There's also the frustrating issue where the filter doesn't exist until AFTER it checks for post status, so you can never filter on those.
This ticket was mentioned in PR #4869 on WordPress/wordpress-develop by @Ipstenu.
14 months ago
#4
- Keywords has-patch added
Currently the wp_unique_post_slug function does not check on draft posts which can cause data from the wrong post to display if a slug is reused, as it does not properly append -2.
This change treats drafts the same as published, something that is already hackey fixed for the block editor.
It has been tested with and without classic editor active.
#5
@
14 months ago
Okay I made a patch that effectively does the same thing as the Block Editor, by treating drafts like they're regular posts.
I do wonder if we should look into issues with pending as well, but that feels even more niche...
ETA: Also now removes the hack for Block Editor and checked that it still behaves as expected.

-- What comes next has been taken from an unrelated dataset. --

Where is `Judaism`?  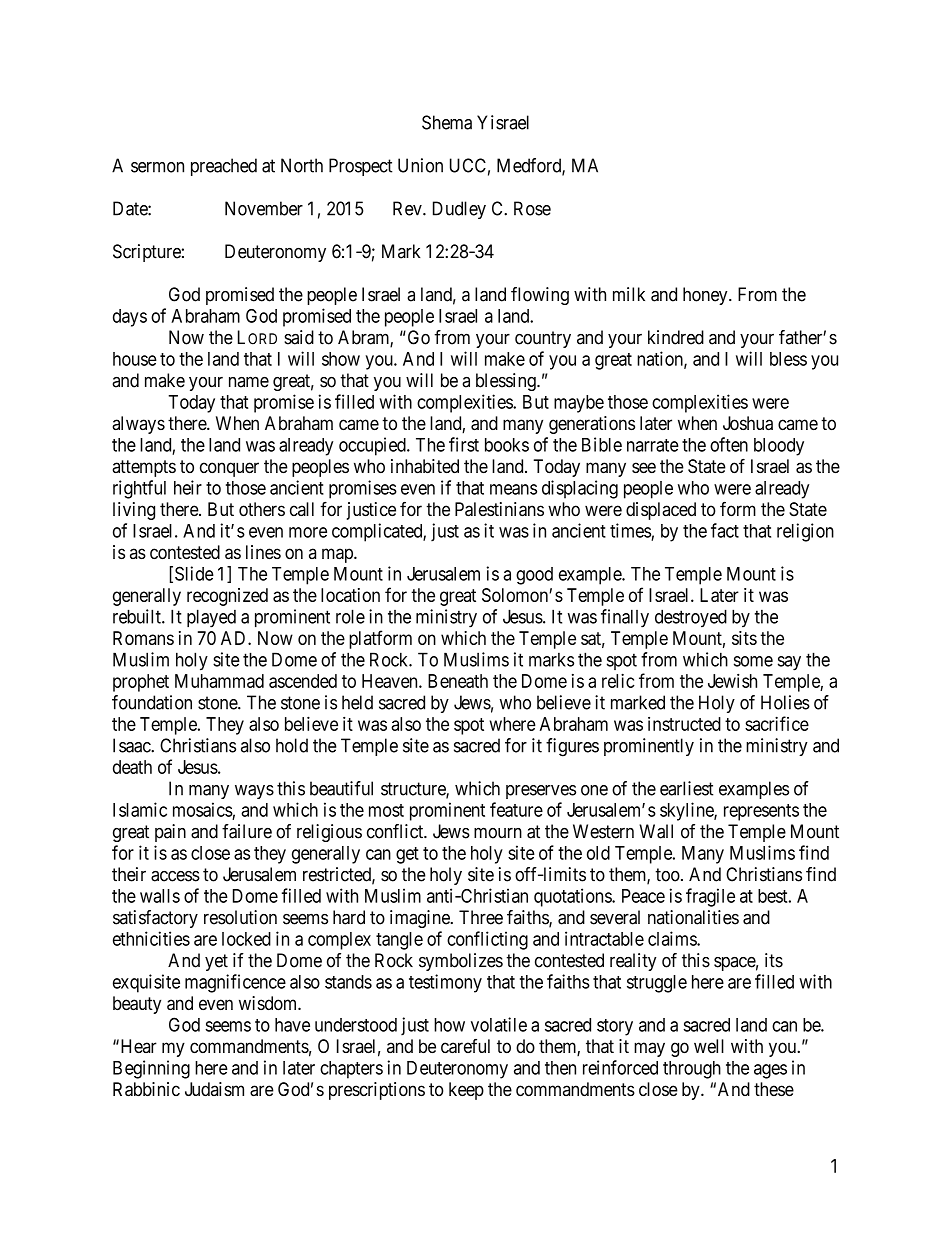
Judaism is located at coordinates (214, 1089).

I can reproduce the issue in WordPress 6.2.2 with the classic-editor plugin, or in WordPress 4.9.18 without the classic-editor.
After a bit of digging, it seems to be caused by two things.
Sample permalink in the editor is not accurate
What's displayed in the sample permalink is what the post should end up using when published. This value is provided by the
sample-permalink
ajax action.In reality, the value sent to the server when saving the draft is the original permalink
post_name
. It can be viewed by enabling the "Slug" box in the Screen options.Function wp_unique_post_slug doesn't do anything for draft/pending posts
The function will always return the original post name for draft posts. So the duplicate post_name will be inserted in database while the post is not published.
Ultimately those things combined end up causing the bug you described, since the WP_Query order results by post_date DESC, the wrong post is retrieved on front.
This only happen when a user set a custom post_name for a draft post, that's what trigger the duplicate post_name to be inserted in the database.
The way they fix it in the block editor is by forcing
wp_unique_post_slug
to return an actual unique slug in the post rest controller (post_status is set to "publish" even for draft/pending posts).The most straight-forward way of fixing this bug would be to change the
wp_unique_post_slug
to always return a unique post_name even for draft/pending posts.